My partner started school again and got a new laptop. While going through all the updates after not using it for a few months, they also upgraded from Windows 10 to Windows 11. After that everything went fine and they used their laptop for the rest of the day.

When they went to use their laptop on first day of class and they couldn’t log in. We tried an external keyboard, checked the caps lock and numpad, along with a bunch of other issues and exhausted everything we knew. Looking online we found others had password issues when upgrading from Windows 10 to Windows 11. My initial hunch was that their old password for Windows 10 didn’t meet Windows 11 new password complexity. Talking with them more, they used Windows 10’s pin feature to log in, which wasn’t supported by Windows 11.

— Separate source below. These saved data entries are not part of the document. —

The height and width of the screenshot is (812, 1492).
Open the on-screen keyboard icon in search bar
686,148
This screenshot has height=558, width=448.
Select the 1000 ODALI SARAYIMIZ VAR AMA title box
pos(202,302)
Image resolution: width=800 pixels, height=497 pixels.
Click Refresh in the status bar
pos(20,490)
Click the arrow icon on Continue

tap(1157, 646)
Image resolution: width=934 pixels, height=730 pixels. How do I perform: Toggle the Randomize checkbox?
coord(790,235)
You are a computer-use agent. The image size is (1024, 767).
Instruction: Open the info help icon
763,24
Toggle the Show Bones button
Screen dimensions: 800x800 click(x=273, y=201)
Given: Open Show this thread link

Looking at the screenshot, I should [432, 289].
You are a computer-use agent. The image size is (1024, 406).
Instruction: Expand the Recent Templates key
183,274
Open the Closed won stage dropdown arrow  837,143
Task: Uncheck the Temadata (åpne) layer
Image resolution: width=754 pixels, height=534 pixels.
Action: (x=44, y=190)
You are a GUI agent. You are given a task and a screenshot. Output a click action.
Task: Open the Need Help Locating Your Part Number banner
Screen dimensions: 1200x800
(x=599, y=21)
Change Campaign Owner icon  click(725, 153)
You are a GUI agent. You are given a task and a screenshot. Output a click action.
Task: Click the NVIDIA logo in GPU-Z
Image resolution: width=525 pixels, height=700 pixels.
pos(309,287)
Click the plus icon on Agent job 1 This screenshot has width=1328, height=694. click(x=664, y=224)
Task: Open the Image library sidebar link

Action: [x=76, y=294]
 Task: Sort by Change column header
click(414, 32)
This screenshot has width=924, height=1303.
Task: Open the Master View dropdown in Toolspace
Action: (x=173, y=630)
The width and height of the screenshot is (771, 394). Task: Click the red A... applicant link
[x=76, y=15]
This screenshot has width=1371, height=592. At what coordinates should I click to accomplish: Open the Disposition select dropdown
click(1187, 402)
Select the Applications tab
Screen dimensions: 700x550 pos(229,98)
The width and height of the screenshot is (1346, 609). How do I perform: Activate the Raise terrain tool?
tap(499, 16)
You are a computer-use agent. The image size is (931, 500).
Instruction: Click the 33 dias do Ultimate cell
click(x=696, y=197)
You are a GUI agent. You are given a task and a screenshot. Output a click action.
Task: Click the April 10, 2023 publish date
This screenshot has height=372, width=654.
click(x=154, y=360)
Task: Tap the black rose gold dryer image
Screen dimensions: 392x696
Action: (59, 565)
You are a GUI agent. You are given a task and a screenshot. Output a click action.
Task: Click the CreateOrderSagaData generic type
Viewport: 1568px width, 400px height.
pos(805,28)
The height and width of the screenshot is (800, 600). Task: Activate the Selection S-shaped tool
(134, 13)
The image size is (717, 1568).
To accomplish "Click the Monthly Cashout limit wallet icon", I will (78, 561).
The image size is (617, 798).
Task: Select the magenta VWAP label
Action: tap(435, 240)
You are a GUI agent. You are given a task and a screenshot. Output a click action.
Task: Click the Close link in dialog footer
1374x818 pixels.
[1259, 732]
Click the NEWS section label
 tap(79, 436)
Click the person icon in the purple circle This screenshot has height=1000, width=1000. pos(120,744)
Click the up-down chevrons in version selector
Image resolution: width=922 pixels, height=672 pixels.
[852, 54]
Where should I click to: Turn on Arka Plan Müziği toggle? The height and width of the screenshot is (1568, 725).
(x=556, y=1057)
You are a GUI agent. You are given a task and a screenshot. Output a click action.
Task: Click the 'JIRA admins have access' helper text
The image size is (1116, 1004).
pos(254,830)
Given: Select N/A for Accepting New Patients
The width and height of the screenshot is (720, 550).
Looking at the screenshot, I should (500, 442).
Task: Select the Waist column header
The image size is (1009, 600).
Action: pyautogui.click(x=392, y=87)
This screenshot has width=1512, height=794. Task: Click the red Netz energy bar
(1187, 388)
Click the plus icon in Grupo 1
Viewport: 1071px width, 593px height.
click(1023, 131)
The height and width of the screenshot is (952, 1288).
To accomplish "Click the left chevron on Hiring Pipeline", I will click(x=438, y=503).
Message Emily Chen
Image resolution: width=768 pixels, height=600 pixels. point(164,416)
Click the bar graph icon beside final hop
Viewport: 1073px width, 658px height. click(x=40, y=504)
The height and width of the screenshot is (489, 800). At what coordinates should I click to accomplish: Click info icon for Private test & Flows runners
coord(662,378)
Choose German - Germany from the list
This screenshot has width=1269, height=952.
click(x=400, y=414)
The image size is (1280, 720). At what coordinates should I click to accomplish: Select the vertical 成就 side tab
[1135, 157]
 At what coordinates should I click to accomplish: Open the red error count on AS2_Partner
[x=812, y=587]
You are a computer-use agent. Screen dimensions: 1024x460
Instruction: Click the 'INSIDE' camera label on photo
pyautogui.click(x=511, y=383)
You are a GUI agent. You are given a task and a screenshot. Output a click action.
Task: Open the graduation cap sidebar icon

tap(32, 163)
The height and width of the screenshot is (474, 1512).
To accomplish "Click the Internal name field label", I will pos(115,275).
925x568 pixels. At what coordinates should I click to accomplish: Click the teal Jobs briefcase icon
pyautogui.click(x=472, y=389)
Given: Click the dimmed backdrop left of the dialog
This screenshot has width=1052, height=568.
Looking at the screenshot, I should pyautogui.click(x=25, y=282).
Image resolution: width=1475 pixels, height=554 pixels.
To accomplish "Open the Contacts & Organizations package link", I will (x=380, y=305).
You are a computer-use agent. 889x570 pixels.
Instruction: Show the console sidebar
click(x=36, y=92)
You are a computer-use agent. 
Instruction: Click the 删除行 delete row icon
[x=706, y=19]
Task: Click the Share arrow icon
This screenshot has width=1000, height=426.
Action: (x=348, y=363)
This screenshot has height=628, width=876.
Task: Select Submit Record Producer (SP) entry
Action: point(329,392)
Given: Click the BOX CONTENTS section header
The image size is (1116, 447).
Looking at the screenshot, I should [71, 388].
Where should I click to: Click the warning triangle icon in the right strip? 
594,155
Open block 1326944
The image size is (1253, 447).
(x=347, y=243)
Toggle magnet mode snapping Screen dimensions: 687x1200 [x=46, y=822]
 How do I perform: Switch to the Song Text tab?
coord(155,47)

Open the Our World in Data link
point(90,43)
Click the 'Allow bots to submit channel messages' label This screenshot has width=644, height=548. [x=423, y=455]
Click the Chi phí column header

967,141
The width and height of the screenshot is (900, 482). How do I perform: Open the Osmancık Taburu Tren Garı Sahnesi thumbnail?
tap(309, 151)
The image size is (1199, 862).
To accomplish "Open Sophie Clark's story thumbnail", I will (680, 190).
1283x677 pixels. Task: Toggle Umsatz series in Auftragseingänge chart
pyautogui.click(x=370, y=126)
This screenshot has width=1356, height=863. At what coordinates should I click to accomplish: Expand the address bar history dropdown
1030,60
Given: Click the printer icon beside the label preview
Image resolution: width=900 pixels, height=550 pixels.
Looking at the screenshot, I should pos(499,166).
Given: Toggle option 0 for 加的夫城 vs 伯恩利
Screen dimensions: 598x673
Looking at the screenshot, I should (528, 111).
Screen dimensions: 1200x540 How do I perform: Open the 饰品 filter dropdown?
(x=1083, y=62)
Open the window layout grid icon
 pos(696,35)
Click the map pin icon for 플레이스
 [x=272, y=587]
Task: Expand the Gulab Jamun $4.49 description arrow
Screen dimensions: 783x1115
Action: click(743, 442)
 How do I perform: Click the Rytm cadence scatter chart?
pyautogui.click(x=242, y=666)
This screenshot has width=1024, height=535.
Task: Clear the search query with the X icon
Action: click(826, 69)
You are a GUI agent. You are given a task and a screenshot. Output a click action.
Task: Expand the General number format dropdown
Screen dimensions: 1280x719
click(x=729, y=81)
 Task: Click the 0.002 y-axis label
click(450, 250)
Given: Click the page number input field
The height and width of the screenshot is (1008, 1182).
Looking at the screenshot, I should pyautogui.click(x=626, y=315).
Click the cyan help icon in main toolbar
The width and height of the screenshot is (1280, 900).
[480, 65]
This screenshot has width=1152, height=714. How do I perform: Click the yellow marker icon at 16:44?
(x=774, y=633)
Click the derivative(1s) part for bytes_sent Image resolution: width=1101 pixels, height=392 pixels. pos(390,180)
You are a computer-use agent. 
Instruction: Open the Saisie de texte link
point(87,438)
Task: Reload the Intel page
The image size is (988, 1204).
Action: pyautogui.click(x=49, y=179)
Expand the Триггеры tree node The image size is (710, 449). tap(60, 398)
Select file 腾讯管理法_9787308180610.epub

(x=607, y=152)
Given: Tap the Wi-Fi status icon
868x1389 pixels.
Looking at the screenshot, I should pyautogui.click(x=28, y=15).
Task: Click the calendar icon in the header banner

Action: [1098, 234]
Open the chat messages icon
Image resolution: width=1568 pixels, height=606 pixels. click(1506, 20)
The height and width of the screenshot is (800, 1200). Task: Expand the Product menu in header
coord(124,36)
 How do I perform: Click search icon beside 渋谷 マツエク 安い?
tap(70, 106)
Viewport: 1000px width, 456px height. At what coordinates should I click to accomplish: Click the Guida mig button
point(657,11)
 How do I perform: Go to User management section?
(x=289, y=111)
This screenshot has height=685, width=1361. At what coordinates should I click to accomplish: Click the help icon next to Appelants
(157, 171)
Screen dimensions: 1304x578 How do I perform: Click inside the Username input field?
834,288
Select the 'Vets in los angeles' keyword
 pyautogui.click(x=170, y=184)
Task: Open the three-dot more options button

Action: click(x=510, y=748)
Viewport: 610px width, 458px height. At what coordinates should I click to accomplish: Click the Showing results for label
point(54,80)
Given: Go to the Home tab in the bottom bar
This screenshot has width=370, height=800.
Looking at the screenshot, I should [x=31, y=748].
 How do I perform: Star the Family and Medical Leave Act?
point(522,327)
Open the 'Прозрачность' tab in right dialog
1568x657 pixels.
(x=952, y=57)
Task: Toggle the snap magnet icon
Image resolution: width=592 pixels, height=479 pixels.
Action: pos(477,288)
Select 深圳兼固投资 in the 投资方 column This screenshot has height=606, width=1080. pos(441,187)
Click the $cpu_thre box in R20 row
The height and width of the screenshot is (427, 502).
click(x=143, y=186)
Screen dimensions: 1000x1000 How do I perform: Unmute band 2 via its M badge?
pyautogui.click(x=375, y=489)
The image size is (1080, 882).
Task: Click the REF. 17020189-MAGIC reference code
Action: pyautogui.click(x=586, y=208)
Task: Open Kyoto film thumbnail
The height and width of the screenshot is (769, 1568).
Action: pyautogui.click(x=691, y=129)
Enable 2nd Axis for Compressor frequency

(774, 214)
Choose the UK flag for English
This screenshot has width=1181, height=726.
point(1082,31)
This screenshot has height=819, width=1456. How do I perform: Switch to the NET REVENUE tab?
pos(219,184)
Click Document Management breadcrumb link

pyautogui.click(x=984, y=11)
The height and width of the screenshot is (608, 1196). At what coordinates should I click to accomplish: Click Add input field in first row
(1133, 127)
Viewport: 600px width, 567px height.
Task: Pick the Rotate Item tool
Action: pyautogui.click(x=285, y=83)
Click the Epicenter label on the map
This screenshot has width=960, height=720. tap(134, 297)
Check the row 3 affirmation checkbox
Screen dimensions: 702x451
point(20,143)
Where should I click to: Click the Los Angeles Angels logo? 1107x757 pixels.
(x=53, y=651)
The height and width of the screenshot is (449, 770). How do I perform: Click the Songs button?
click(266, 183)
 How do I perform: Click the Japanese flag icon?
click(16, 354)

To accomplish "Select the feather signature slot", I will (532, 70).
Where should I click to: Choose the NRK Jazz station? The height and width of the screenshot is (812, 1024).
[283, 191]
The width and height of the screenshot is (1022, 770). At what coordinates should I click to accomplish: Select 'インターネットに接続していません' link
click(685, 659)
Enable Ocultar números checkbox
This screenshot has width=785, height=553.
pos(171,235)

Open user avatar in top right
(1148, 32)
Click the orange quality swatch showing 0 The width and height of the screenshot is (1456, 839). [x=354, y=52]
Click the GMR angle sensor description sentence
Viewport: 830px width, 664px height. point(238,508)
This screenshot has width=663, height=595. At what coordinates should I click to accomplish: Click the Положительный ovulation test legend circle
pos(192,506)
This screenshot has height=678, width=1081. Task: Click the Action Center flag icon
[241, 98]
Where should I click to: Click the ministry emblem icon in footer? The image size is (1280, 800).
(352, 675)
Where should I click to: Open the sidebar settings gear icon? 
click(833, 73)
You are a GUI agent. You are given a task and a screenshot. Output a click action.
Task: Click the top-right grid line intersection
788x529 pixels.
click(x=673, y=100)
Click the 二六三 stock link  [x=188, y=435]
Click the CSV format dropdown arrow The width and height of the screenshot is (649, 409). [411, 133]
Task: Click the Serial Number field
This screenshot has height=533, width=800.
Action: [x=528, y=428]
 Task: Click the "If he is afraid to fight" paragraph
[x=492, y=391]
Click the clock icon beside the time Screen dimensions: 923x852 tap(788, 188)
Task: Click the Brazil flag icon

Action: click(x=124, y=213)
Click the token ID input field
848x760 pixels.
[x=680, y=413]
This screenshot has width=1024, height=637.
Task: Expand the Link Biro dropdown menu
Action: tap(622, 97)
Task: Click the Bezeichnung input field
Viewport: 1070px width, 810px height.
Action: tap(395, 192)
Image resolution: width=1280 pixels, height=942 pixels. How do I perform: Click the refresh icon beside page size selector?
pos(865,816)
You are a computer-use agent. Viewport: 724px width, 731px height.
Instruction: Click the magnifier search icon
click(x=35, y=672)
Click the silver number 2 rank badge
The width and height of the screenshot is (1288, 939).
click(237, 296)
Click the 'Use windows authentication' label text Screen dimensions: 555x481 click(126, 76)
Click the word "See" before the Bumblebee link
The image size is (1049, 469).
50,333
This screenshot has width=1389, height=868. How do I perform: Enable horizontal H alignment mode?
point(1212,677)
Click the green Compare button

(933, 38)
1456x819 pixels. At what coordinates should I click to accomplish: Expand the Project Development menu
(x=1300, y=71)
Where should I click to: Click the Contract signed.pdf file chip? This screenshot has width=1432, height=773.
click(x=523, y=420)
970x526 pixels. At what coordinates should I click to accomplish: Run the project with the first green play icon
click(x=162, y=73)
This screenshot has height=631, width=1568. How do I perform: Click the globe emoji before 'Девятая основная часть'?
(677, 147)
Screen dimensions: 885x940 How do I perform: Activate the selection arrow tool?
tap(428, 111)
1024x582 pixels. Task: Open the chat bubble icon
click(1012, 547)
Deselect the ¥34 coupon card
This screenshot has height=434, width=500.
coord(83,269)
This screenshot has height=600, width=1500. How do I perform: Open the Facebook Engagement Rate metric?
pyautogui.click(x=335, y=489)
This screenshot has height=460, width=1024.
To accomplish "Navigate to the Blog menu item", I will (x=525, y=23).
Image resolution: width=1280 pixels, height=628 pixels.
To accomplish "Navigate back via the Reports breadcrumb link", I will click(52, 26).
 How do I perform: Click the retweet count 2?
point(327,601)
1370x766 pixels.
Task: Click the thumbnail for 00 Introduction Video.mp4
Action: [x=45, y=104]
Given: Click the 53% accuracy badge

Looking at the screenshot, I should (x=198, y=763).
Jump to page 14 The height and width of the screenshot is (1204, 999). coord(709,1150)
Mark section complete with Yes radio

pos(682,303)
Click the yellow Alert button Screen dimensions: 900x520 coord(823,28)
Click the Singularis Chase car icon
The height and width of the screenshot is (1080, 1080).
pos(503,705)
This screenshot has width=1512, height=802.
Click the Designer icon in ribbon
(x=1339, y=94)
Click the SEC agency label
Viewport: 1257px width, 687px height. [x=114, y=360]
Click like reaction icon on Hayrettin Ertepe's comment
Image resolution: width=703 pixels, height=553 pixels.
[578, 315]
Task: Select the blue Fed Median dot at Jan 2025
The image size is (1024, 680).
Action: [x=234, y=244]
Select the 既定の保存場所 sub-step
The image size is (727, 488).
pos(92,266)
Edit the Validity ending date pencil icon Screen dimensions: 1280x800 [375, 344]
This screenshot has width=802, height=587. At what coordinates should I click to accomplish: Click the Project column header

I went to see what I could do with an Ubuntu live boot stick. A few posts and articles mentioned the theory behind registry editing, but this one specifically gave me the details I needed.

In short, take an Ubuntu live boot disk, and execute the following

Install the tools

sudo apt install chntpw
sudo dnf install chntpw

Find the disk. It should be the largetst NTFS disk.

sudo sfdisk -l

Mount the disk

mkdir ~/winmount
sudo mount /dev/sda2 ~/winmount

Remove the user password. The tool is straight forwrad, just make sure to write the changes.

cd ~/winmount/Windows/System32/config/
sudo chntpw -i SAM

Shut down the live boot disk, then boot back into Windows normally, and the user shouldn’t have a password anymore. It wasn’t hard, everything related to the live boot disk was the hardest. Downloading the ISO, flashing the drive, booting into it. Executing the steps needed was the easy part.